▶ Document section
· · · · · · ·
Business owners with staff: If your team keeps the business running and generating income while you’re recovering, your CPX payments remain unaffected.
Contractors with passive income: Income from ongoing contracts or passive sources won’t impact your compensation under CPX.
Whereas Standard CoverPlus reduces payments based on other income received.
- Tax Deductible Premiums – Just like with standard ACC, CPX premiums are tax-deductible for business owners and self-employed individuals.
- Easier to Budget – Knowing exactly how much you’ll get if you’re injured makes it easier to plan financially, particularly if you have ongoing business or personal expenses.
When Standard Cover Plus May Be Riskier
- If you’re in a startup phase or your income has recently dropped, the default CoverPlus cover might provide insufficient compensation.
- You have to provide proof of income at claim time — potentially delaying support when you need it most.
· · · · · · ·
▶ Source material
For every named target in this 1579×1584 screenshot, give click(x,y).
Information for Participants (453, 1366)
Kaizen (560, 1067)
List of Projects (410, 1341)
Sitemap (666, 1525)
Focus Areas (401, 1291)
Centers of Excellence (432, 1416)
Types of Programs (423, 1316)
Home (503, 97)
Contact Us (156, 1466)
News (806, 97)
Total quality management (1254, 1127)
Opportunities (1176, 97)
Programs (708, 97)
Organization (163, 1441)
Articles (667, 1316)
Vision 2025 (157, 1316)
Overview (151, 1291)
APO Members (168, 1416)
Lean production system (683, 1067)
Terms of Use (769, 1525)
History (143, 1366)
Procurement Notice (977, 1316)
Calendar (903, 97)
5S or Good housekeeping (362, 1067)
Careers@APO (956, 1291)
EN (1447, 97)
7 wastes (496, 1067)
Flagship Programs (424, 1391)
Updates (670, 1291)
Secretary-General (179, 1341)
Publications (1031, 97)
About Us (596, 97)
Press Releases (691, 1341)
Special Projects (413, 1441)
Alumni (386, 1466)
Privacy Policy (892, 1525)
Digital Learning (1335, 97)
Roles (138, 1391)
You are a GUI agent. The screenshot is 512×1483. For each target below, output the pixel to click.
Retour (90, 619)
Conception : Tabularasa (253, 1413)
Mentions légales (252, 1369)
· · · · · · ·
▶ Instructions for the task
Please answer these questions from the CPX cover text, one line each:
(a) What happens to CPX payments when a business owner's team keeps the business running while the owner recovers?
(b) For whom are CPX premiums tax-deductible?
(c) What must you provide at claim time under Standard CoverPlus?
The listing has no connection to the CPX cover text.

▶ Exercise result
(a) They remain unaffected.
(b) Business owners and self-employed individuals.
(c) Proof of income.